> **Work task**
Nothing but the lines from the one containing "Click the solid 2023 bar" through the end of the data should be retyped, exactly as they stand, and pictures should not be retyped.

> **Input data**
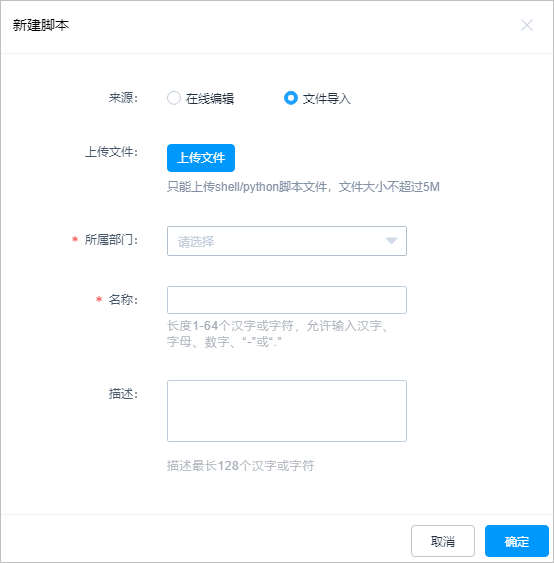554x563 pixels.
Task: Cancel with the 取消 button
Action: (x=443, y=541)
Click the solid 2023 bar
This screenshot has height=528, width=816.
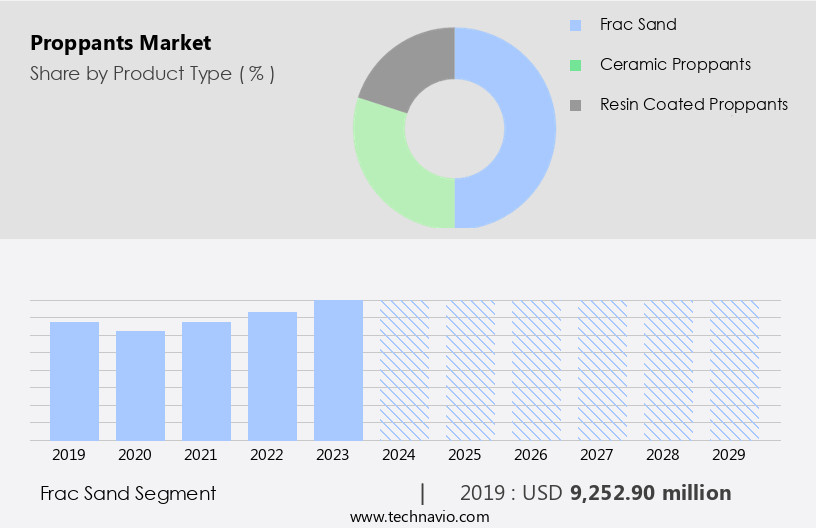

> **Result**
Click the solid 2023 bar
This screenshot has height=528, width=816.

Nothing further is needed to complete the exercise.